’We’ve only been running three weeks but I’m a bit short of showbiz
gossip,’ joked Channel 5’s late night chat show host Jack Docherty
Now the first BARB ratings for the channel have been published, Docherty
- who is doing a reasonable job - might add that some extra viewers
would be very welcome too. Early ratings have to be treated carefully,
especially when they coincide with a bank holiday, a General Election
and a barrage of spoilers from ITV.
But the first week shows that Channel 5 attracted a 3.5 per cent viewing
share, somewhat below its initial target of five per cent. More
ominously, estimates for the second week suggest audiences fell back to
around 2.5 per cent and that whole tranches of its output - 6.30pm to
9pm for instance - are not working very well. This explains the distinct
lack of panic about its impact among rivals. News at Ten is probably
safe until Channel 5 sorts itself out, although ITV is vulnerable.
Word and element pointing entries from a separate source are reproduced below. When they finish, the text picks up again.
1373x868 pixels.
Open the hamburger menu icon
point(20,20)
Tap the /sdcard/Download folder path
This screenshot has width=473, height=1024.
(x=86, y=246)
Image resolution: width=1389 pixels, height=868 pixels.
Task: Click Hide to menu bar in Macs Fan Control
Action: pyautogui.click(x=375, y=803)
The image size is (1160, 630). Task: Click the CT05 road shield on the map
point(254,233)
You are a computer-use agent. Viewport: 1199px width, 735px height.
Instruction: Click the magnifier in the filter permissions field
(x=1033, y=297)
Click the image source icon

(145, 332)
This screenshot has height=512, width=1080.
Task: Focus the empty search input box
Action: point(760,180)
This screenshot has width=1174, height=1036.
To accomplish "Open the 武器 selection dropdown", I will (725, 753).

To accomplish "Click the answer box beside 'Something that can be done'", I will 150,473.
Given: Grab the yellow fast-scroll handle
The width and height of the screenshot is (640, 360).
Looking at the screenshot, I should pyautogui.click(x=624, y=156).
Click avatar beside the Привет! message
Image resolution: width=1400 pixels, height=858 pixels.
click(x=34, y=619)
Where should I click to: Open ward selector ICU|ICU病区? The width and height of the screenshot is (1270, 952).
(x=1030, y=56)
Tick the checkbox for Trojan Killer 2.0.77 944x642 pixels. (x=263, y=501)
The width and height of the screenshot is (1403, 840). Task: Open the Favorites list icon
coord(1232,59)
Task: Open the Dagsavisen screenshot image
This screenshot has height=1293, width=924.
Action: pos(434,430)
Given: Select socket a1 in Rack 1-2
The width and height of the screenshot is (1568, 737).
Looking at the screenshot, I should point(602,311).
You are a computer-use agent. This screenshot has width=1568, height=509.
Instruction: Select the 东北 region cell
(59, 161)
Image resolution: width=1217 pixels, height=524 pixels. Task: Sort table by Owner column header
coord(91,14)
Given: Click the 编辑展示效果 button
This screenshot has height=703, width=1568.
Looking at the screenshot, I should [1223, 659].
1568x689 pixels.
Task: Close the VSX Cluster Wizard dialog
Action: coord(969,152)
Despite a fine marketing campaign and a technologically flawless start,
Channel 5’s birth has, in truth, been tough. It is not a flop, but I’m
sure an autumn relaunch, boosted by some canny US imports to replace dud
home-grown strands, must be on the cards. The question is whether
Channel 5 can justly apportion most blame to poor reception/retuning, or
the programmes and schedules themselves? Channel 5 investors suspect
that probably no more than one in two households are currently receiving
their signal, compared with the final goal of 80 per cent. So the
comforting news from the figures, therefore, is that Channel 5 ’reached’
some 36 per cent of the audience during week one. A high proportion of
those with reception are curious about it. Its audience so far is nearer
to a typical cable and satellite viewer than ITV’s: younger, with a male
bias but, alas, downmarket.
However, I am struck by how little public debate about its programmes
there has been, apart from the novelty of the 8.30pm news with Channel
5’s one genuine star, Kirsty Young. There has been no PR buzz, nothing
controversial or different about its ouput - indeed its signature
nightly soap Family Affairs (best aggregated viewers just below one
million) is a great disappointment. Without that buzz, will people with
poor reception rush to sort it out?
The only serious weapon so far is the 9pm nightly movie. Its ratings
performance revolves around the slot. But audiences are volatile - 2.8
million for Mrs Doubtfire, half a million for The Dresser in the same
spot one week later. This doesn’t build the regular consistent audience
so appealing to advertisers.
I know, Channel 4 wasn’t built in a week, what really matters is where
Channel 5 settles down in a year from now. But is the press right to
give its listings equal status alongside the big four?